Self-driving electric vehicles can soon be used as mobility devices in airports and parks, or even to help collect trays at hawker centres, if things go according to plan for Dr Marcelo H Ang Jr with the Singapore-MIT Alliance for Research and Technology (Smart).
The co-lead researcher at Smart’s future urban mobility unit showed off its self-driving electric scooter during an event at the National University of Singapore (NUS) today.
The unit is smart enough to detect and avoid obstacles as it goes about the many tasks that it can be assigned to. First shown in the United States in April, it made its debut today in Singapore.
Dr Ang says Smart is currently in talks with private companies and government agencies on collaborations to commercialise their vehicles.
They include the National Parks Board (NParks), who may use them to drive visitors around its parks, and the National Environmental Agency (NEA), so its cleaners can concentrate on clearing tables at hawker centres without worrying about navigating crowded aisles with a heavy trolley.
Smart is also in talks with automotive firms like Singapore Technologies Kinetics, to provide the hardware needed to scale up their technology to a level that will be useful to potential customers like NParks and NEA.

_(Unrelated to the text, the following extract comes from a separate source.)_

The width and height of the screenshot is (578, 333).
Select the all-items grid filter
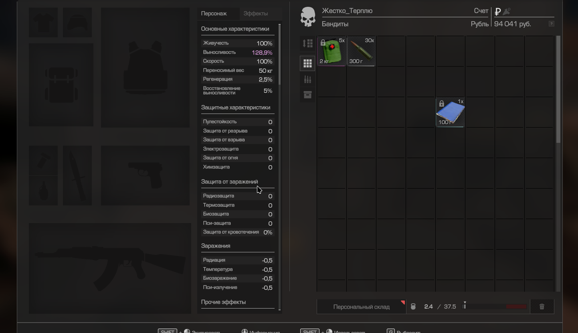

“When companies tell us they want to purchase 20 of our self-driving vehicles, we are unable to do that for them. We are only able to provide the software and proof of concept that the vehicle can work,” he said.
Short development window
It took Dr Ang’s team just two months to develop and ready the scooter for an MIT (Massachusetts Institute of Technology) event in April.
This was possible because the sensors and self-driving software his team had been working on since 2010 can be easily transplanted onto different vehicles, he said.
Smart began its developmental work on a golf buggy, and has managed to bring the technology onto cars, and now personal mobility devices like electric scooters.
It envisions a “multi-class mobility” future, where users are able to page for a driverless ride across a few vehicle types to their destinations.
An electric scooter like the one showed off today can drive the user from one end of a building complex to the pickup point of a self-driving car, for instance.
During today’s demonstration, the electric scooter zipped around the pedestrian walkways along the different buildings located in the University Town area in NUS.
VIDEO: Desmond Koh
Whenever someone wanders into the path of the scooter, its sensors will pick up the obstacle and respond within 0.2 seconds, bringing the vehicle to a stop as it attempts to anticipate the person’s next movements.
If the person were to clear the path sufficiently quickly, the scooter will continue onwards in a straight line. If whoever is blocking the vehicle does not seem to be moving away, it will try to weasel away from the person to his left or right.
These scooters can operate for 20 kilometres on a full charge, but Dr Ang says that can be easily expanded with the use of specialised batteries, if needed.
While the vehicle only managed to travel at a maximum of about eight kilometres per hour during the demonstration, it was equal parts fun and fascinating to witness robots gain the cognition to perform what would have been unimaginable just a decade or two ago.
Technology for self-driving cars ‘maturing’
Dr Ang says self-driving technology for vehicles navigating pedestrian walkways are sufficiently mature, as the walking speed of humans are slow enough for sensors to respond to. They are known as reactive algorithms as they respond to changes in the environment.
The focus of work now is on proactive algorithms, that can make educated guesses on what people and vehicles around the self-driving car are likely to do and pre-empt them.
“For instance, at a traffic intersection, when you see a car from the side road speed up, you will be more cautious, but if they slow down, it will be safe to maintain the same speed,” he said.
Dr Ang believes proactive technologies will need a few more years to mature, as automobiles are a lot faster and purely reacting to dangers in the surrounding will not be sufficient.
The car will need experience on the roads so they can deal with different driving conditions in a process known as machine learning, no different from a child picking up social cues based on his or her understanding of the environment.
Until then, do not be surprised when the “aunty” milling around to collect used plates at the hawker centre near you does so on an intelligent electric scooter.